:: Work to complete ::
Leaving out all pictures, write out word for word the lines from the one containing "Instruction: Tap the Calories 0 kCal field" to the end of the data below.

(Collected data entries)

━━━━━━━━━━━━━━━━━━━━

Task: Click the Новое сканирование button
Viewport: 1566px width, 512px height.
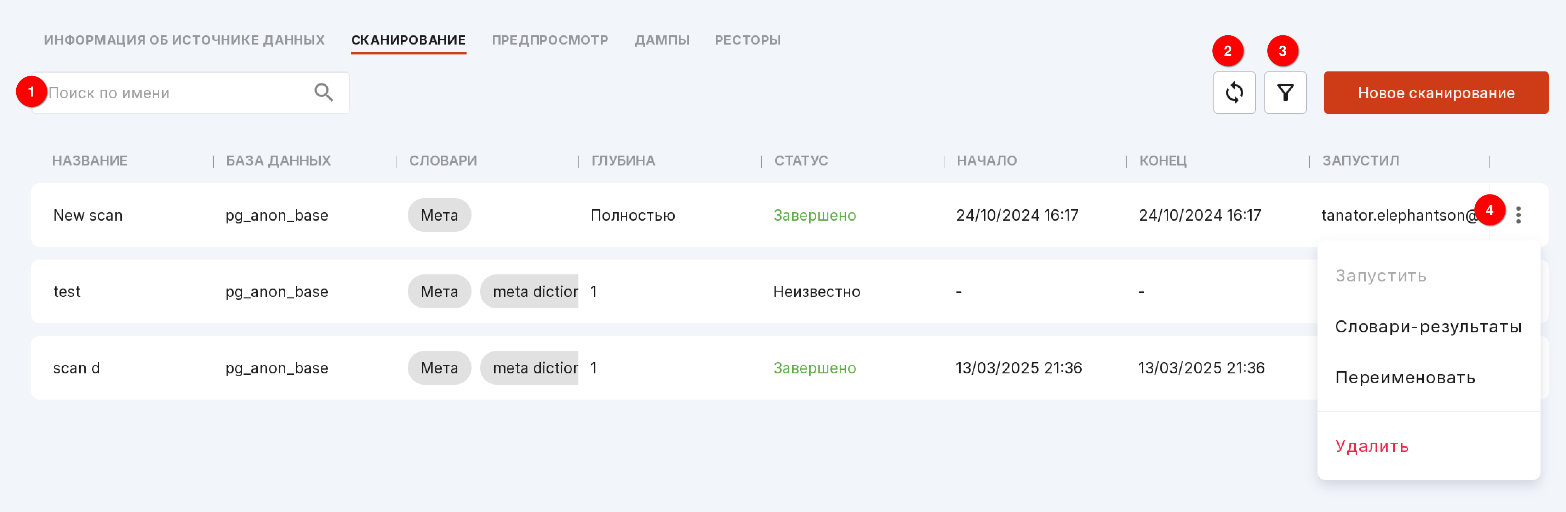Action: click(x=1435, y=93)
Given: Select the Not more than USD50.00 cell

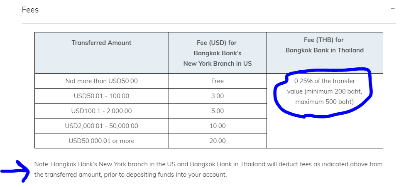Looking at the screenshot, I should click(102, 81).
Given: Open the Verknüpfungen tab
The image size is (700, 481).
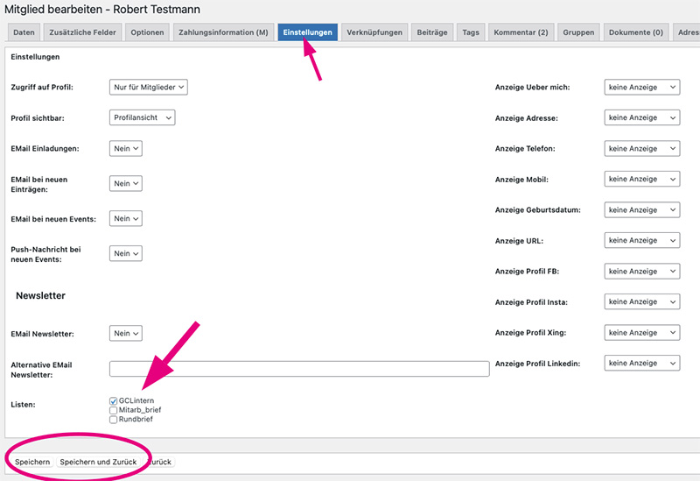Looking at the screenshot, I should coord(375,32).
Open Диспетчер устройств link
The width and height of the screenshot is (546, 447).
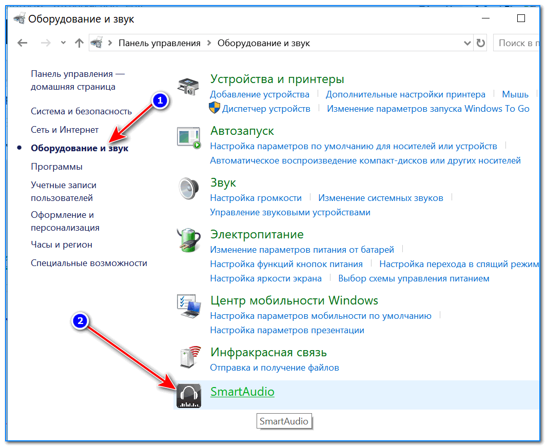pyautogui.click(x=266, y=109)
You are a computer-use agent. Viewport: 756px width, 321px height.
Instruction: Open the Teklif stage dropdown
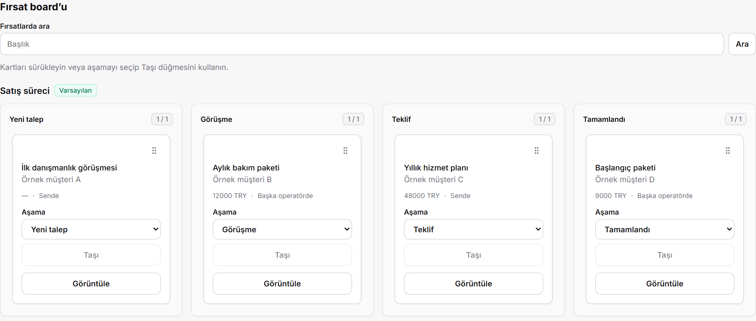(473, 229)
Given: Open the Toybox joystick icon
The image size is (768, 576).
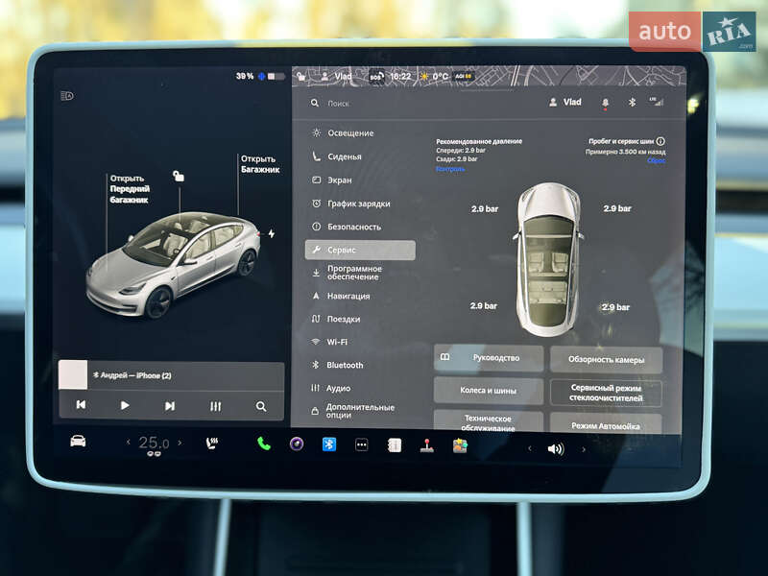Looking at the screenshot, I should [x=426, y=444].
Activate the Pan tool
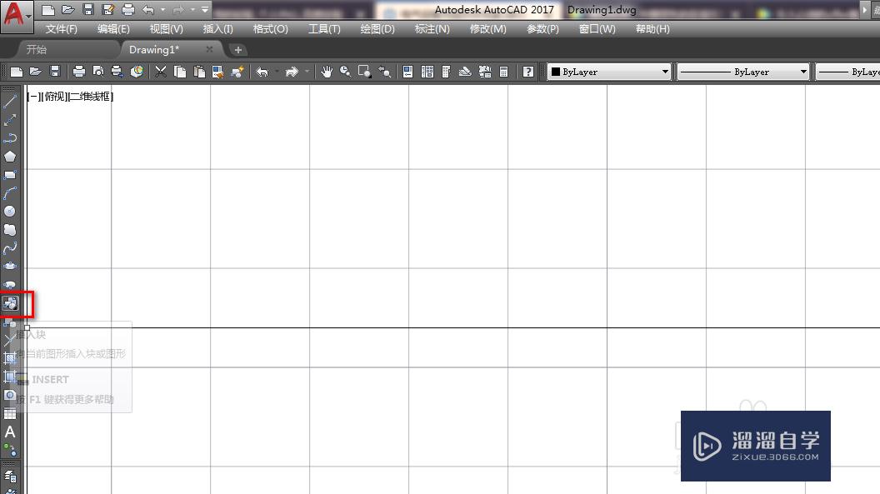The width and height of the screenshot is (880, 494). tap(326, 71)
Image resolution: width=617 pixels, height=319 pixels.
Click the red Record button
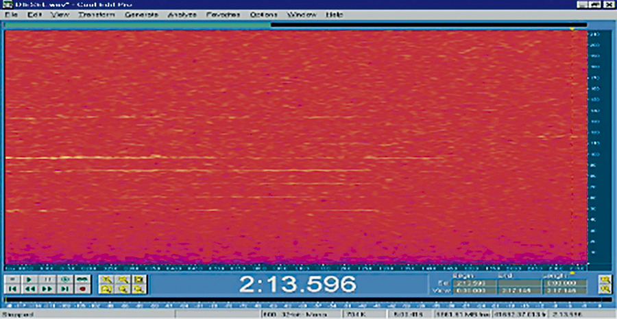[x=82, y=289]
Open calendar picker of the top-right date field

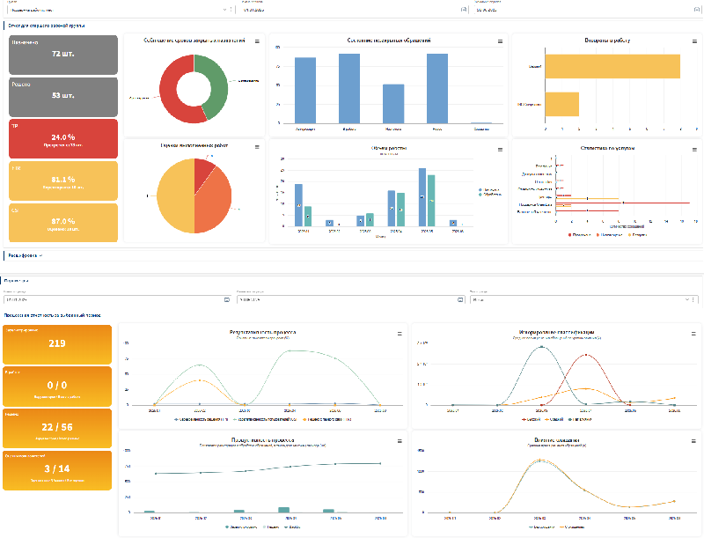coord(695,10)
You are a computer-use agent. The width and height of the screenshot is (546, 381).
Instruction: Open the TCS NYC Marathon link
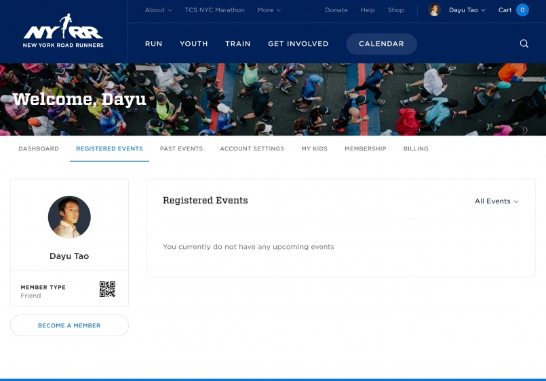[x=214, y=10]
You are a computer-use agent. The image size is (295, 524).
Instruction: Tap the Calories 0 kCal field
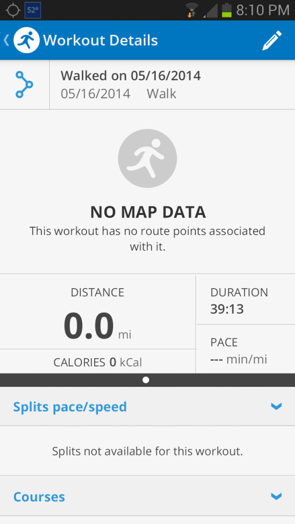98,362
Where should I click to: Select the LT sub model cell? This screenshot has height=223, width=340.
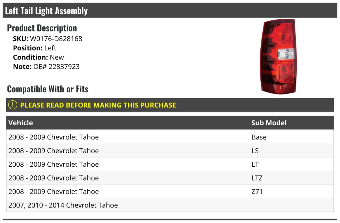pos(255,164)
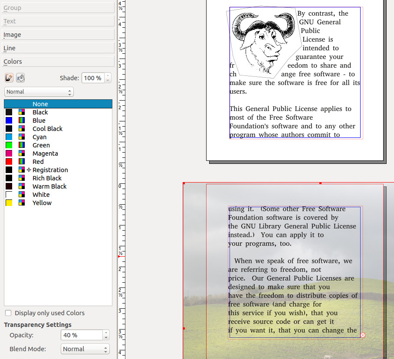Screen dimensions: 394x359
Task: Click the RGB model icon beside Green
Action: (x=21, y=145)
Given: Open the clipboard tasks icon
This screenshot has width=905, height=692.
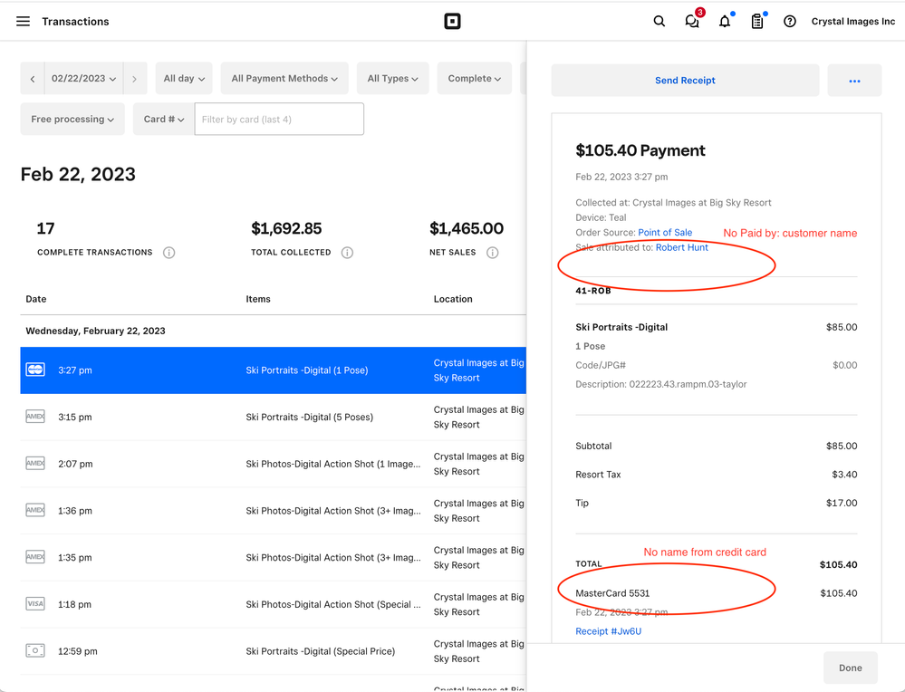Looking at the screenshot, I should click(757, 22).
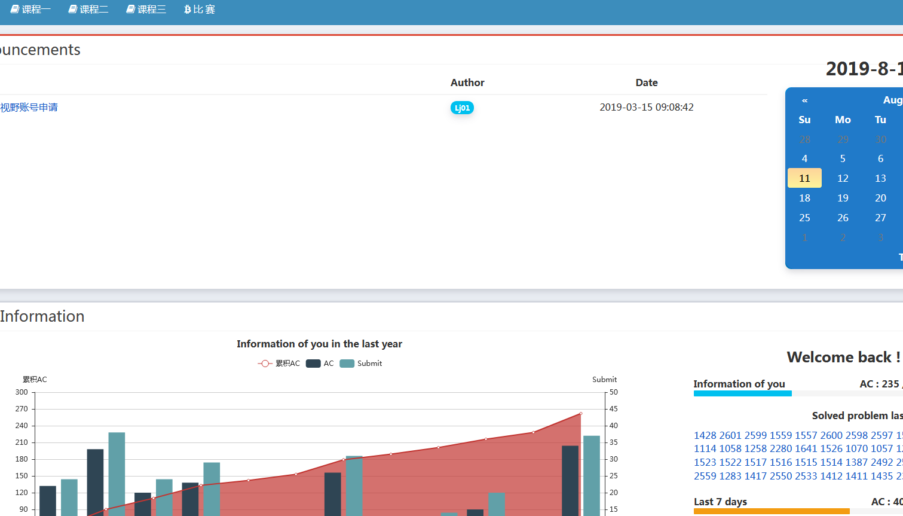Click the bitcoin icon beside 比赛

[x=188, y=9]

━━━━━━━━━━━━━━━━━━━━

:: Expected answer ::
Instruction: Tap the Calories 0 kCal field
98,362
Where should I click to: Select the LT sub model cell? This screenshot has height=223, width=340.
pos(255,164)
Screen dimensions: 394x359
Task: Click the RGB model icon beside Green
Action: (x=21, y=145)
Given: Open the clipboard tasks icon
This screenshot has width=905, height=692.
Looking at the screenshot, I should click(757, 22).
Click the bitcoin icon beside 比赛

[x=188, y=9]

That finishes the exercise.